A few days later, Mrs. Alberts was ready to start therapy with our rehabilitation team. Their aim would be to improve the use of the brain pathways that had been partially spared from injury and try to retrain neighborhoods of brain cells and parts of the widespread networks that help carry out language and movement. The physical and occupational therapists would also help her learn ways to compensate for disabilities that kept her from taking care of herself.

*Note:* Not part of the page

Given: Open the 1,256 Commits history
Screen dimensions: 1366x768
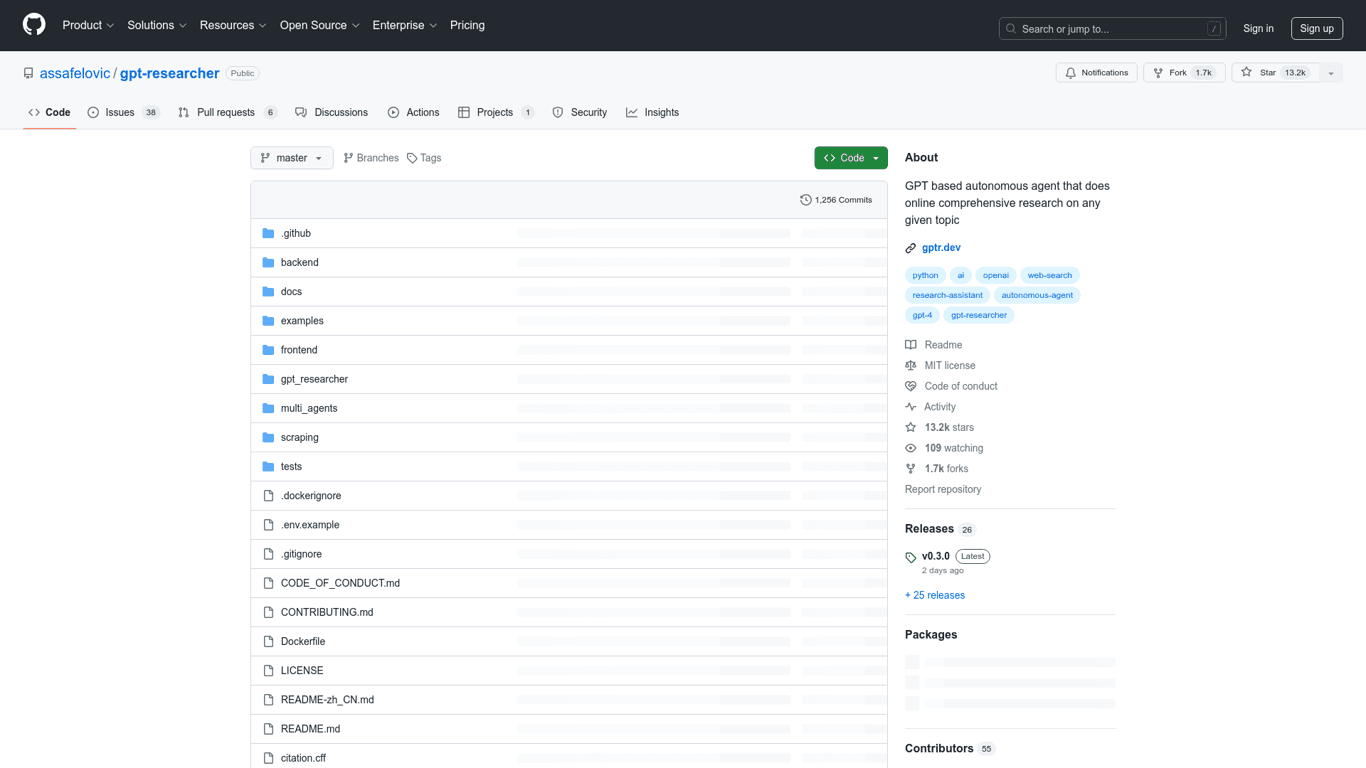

At first, the physical therapist had to hold Mrs. Alberts steady and swing her right leg when she took a step. Two weeks later Mrs. Alberts was walking on her own, moving cautiously, like someone picking her way across a slippery, iced-over pond. After another week she could walk with just an ankle brace and a cane, with only a slight limp. She could even lift her right arm to reach out, though her fingers twitched uselessly when she tried to grip something. Mrs. Alberts had learned to dress, eat, and bathe with some supervision, despite her weakness and lack of fine motor skills. And she could correctly name 9 of the 20 pictures I showed her.

When do . . . When do we . . . She gave me her gosh-darn look of frustration and sighed. When is home? she blurted. Oh, I did it!

Good work, I cheered. You’ll be well enough to leave in a few days. Your husband is getting some equipment for the apartment, and the therapists want to spend a bit more time training him to help you get around.

I love . . . all of you, she said.

At a follow-up visit three months later, Mrs. Alberts was able to raise her right arm overhead and open and close her hand slowly. Her movements were painstaking and deliberate, as if powered by a mechanical crank rather than a finely tuned power source. She walked with a slight limp, but she no longer needed a brace or a cane. And she could correctly name 16 of the 20 pictures I had shown her in the hospital. Although the struggle to speak sometimes left her in tears, she said the words were beginning to come more easily.

Mrs. Alberts’s rapid recovery may have been helped by our experimental use of urokinase to break up the clot. But the result of a single experience is not enough to change established clinical practice. Only large clinical trials that compare treated patients with untreated patients can tell for sure whether a particular drug will actually help a patient recover. Those tests depend not only on the support of drug companies but also on the cooperation of many patients and physicians. We later learned that the experimental drug we had given Mrs. Alberts in the framework of a clinical trial involving 500 patients had been no more effective than a placebo.

How’s the nice lady who had a stroke? asked one of my daughters.

Going on a cruise with her grandchildren, I said. On this trip she would carry a list of foods rich in vitamin K.

Cool, chimed the twins. Spectacular, I thought.